#### [PROBLEM TO SOLVE]
With pictures left out, output exactly the lines of the listing below from the line that has "The image size is (1024, 533)." to the line that has "the Date taken", both lines kept.

#### [EXERCISE DATA]
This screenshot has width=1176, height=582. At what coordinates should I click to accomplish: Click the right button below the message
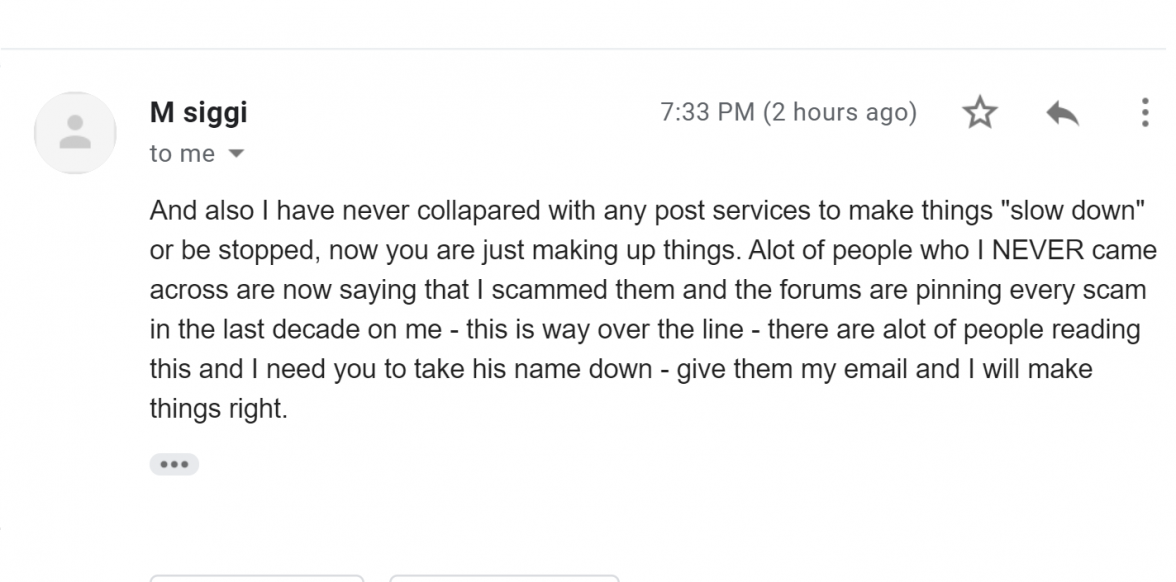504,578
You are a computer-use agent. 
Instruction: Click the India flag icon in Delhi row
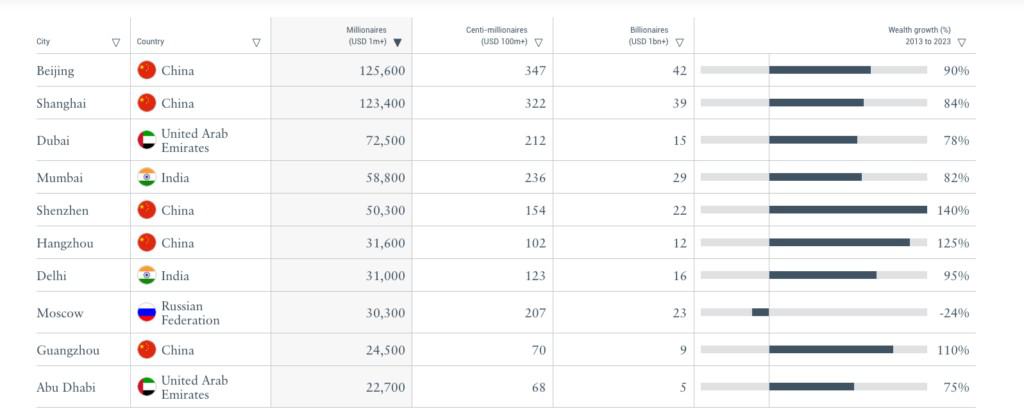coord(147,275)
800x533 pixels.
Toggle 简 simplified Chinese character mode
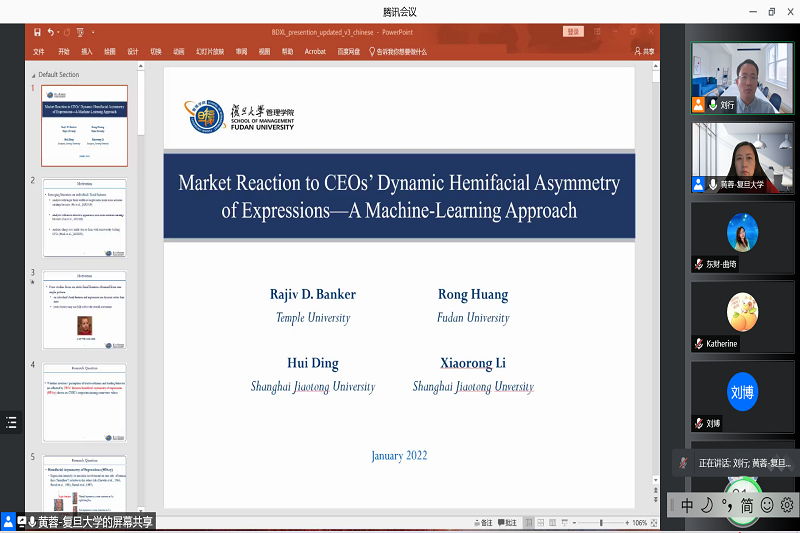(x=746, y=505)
==
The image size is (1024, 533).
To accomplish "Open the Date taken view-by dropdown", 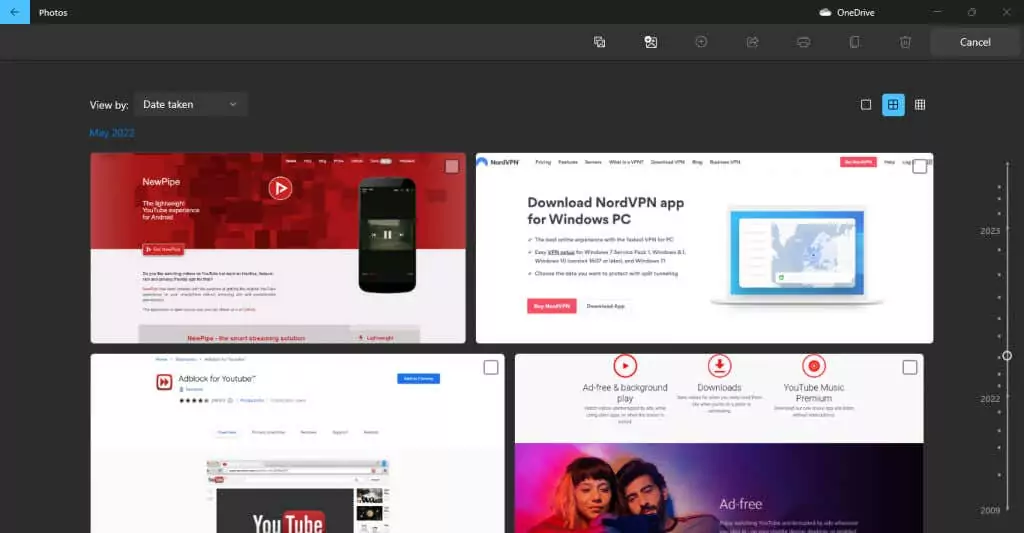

#### [RESPONSE TO THIS TASK]
The image size is (1024, 533).
To accomplish "Open the Date taken view-by dropdown", 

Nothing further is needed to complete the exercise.